Après une pause durant laquelle le jeune lord s'était efforcé de décontenancer M. Pickwick en le lorgnant, tandis que son acolyte réfléchissait sur quel sujet lord Mutanhed pouvait parler le plus avantageusement, M. Crushton, dit:
«Bantam, avez-vous vu la malle-poste de milord?
– Mon Dieu non. Une malle-poste? Quelle excellente idée. Re-marquable!
– Vaiment, je coyais que tout le monde l'avait vue! C'est la plus zolie, la plus lézère, la plus gacieuse chose qui ait zamais été sur des roues. Peinte en rouge, avec des gevaux café au lait.
– Et avec une véritable malle pour les lettres; tout à fait complète, ajouta l'honorable M. Crushton.
– Et un petit siége devant, entouré d'une tringle de fer pour le cozer, continua Sa Seigneurie. Ze l'ai conduite à Bristol l'aut'matin, avec un habit écalate et deux domestiques courant un quart de mille en arrière, et Dieu me damne si les paysans ne sortaient pas de leurs cabanes, pour m'arrêter et me demander si je n'étais pas la poste! Glo'ieux! Glo'ieux!»
Le jeune lord rit de tout son cœur de cette anecdote, et les auditeurs en firent autant, bien entendu.
«Charmant jeune homme! dit le maître des cérémonies à M. Pickwick.
– Il en a l'air,» répliqua sèchement le philosophe.

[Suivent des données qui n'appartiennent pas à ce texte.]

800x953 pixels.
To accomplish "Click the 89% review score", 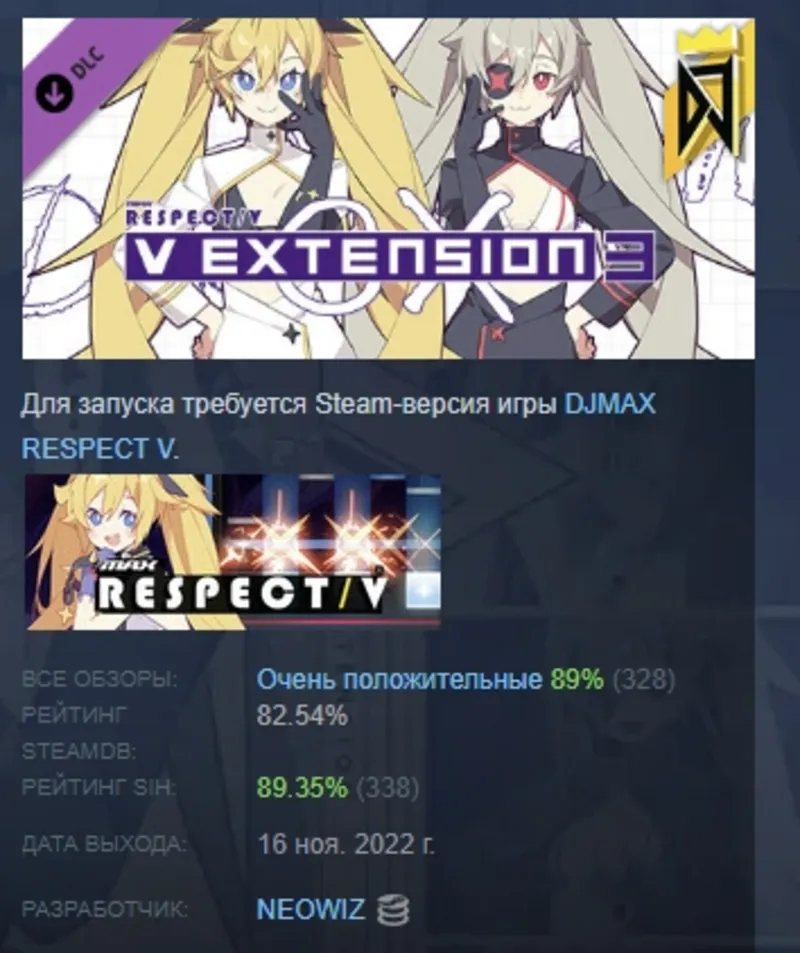I will (x=577, y=679).
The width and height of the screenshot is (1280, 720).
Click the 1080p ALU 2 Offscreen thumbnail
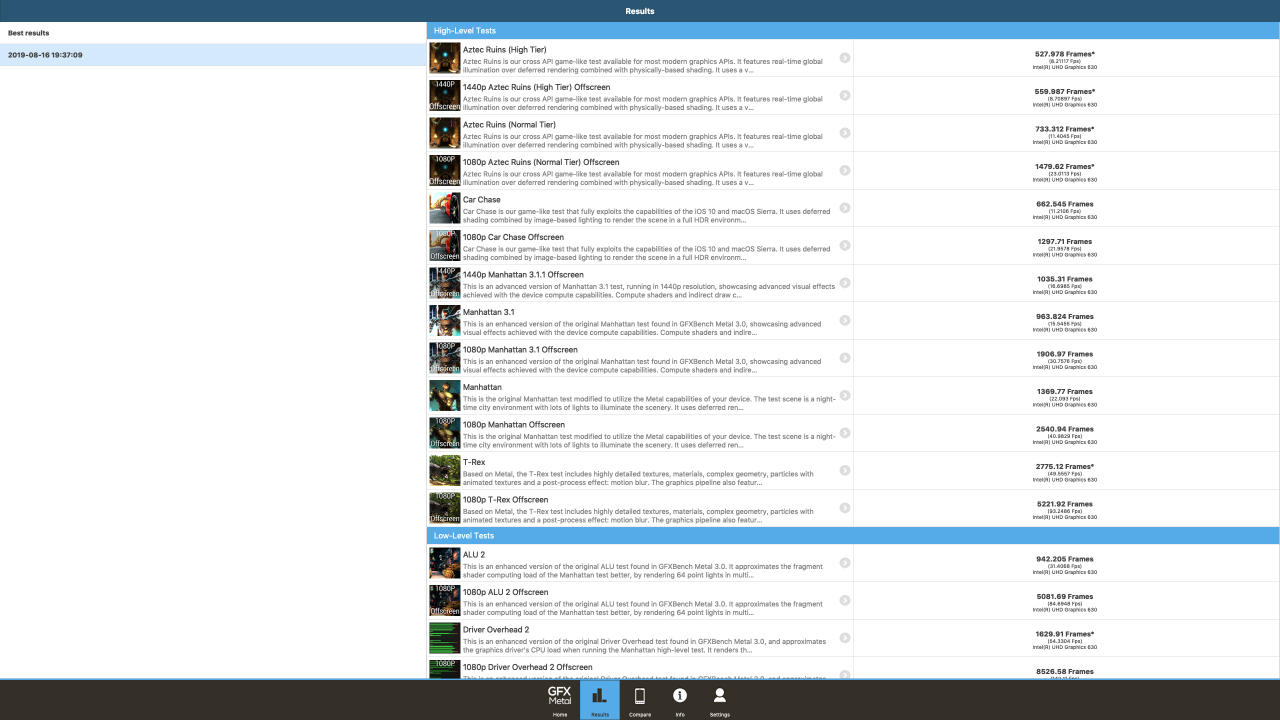[x=445, y=601]
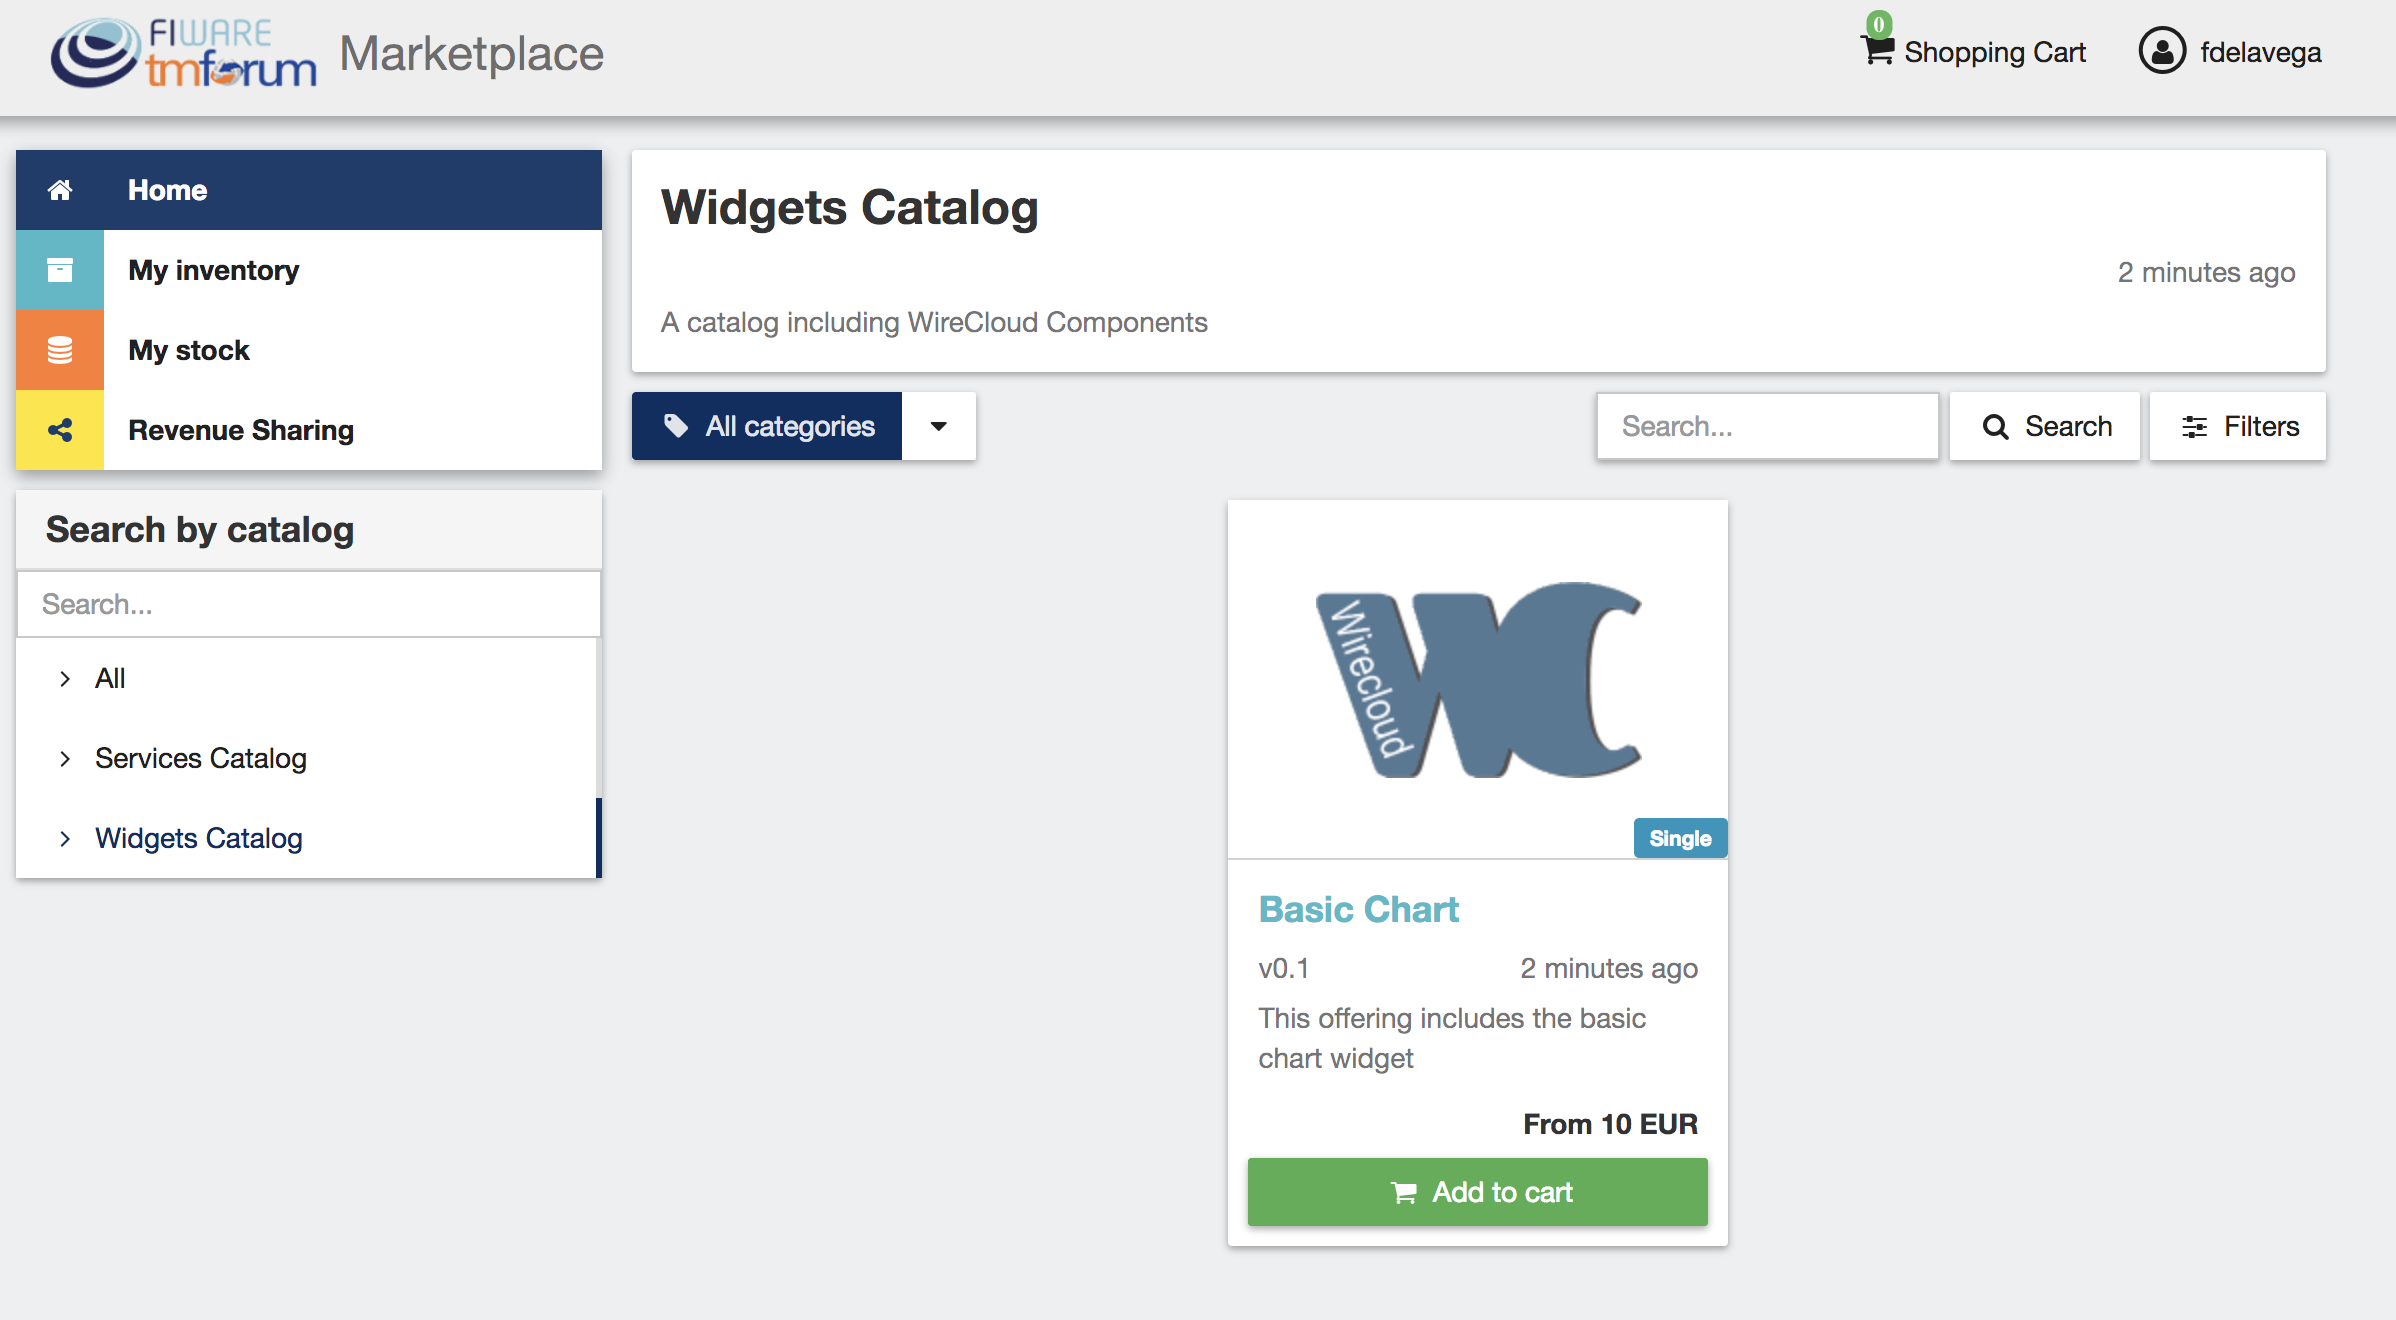This screenshot has width=2396, height=1320.
Task: Expand the Widgets Catalog chevron
Action: click(65, 839)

La danse ayant commencé, les présentations nécessaires ayant été faites, et tous les préliminaires étant arrangés, Angelo Bantam rejoignit M. Pickwick et le conduisit dans les salons de jeux.

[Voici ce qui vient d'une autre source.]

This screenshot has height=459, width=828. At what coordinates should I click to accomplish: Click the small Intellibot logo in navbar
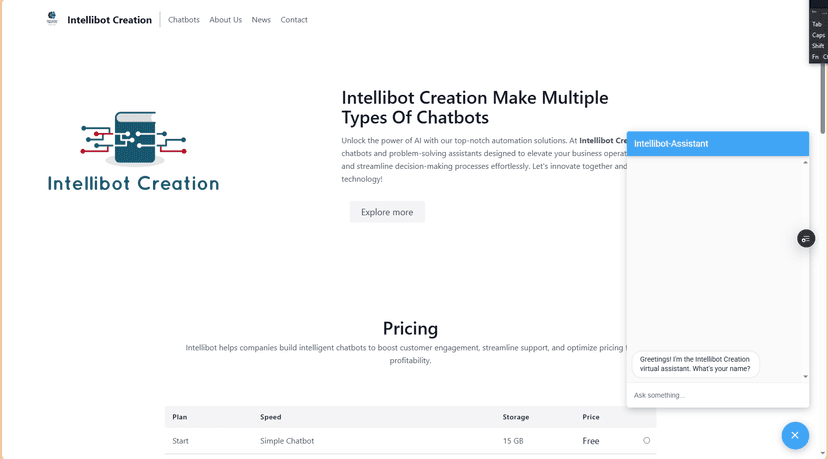[x=52, y=18]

Au moment de leur entrée, lady Snuphanuph et deux autres ladies, d'une apparence antique, et qui sentait le whist, erraient tristement autour d'une table inoccupée. Aussitôt qu'elles aperçurent M. Pickwick, sous la conduite d'Angelo Bantam, elles échangèrent entre elles des regards qui voulaient dire que c'était là justement la personne qu'il leur fallait pour faire un rob.
«Mon cher Bantam, dit la lady douairière Snuphanuph, d'un air engageant, trouvez-nous donc quelque aimable personne pour faire un whist, comme une bonne âme que vous êtes.»
Dans ce moment M. Pickwick regardait d'un autre côté, de sorte que milady fit un signe de tête expressif en l'indiquant.
Le maître des cérémonies comprit ce geste muet.
«Milady, répondit-il, mon ami M. Pickwick s'estimera, j'en suis sûr, très-heureux, re-marquablement. – M. Pickwick, lady Snuphanuph, Mme la colonel Wugsby, miss Bolo.»
M. Pickwick salua et voyant qu'il était impossible de s'échapper, se résigna. On tira les places, et M. Pickwick se trouva avec miss Bolo, contre lady Snuphanuph et Mme Wugsby.
À la seconde donne, au moment où la retourne venait à être vue, deux jeunes ladies accoururent dans la salle et se placèrent de chaque côté de Mme Wugsby, où elles attendirent patiemment et silencieusement que le coup fût fini.
«Eh bien! dit Mme Wugsby en se retournant vers l'une de ses filles, qu'est-ce qu'il y a?
– M'man, répondit à voix basse la plus jeune et la plus jolie des deux, je venais vous demander si je puis danser avec le plus jeune M. Crawley.
– Mais à quoi donc pensez-vous, Jane? répondit la maman avec indignation. N'avez-vous pas entendu dire cent fois, que son père n'a que huit cents livres sterling de revenu, et qui meurent avec lui encore! Vous me faites rougir de honte! Non, sous aucun prétexte.
– M'man, chuchota l'autre demoiselle qui était beaucoup plus vieille que sa sœur, et avait l'air insipide et artificiel; lord Mutanhed m'a été présenté. J'ai dit que je croyais n'être pas engagée, m'man.
– Vous êtes une bonne fille, mon enfant, et on peut se fier à vous, répondit Mme Wugsby, en tapant de son éventail la joue de sa fille. Il est immensément riche, ma chérie.» En parlant ainsi, Mme Wugsby baisa sa fille aînée fort tendrement, admonesta la cadette par un froncement de sourcil, et mêla les cartes.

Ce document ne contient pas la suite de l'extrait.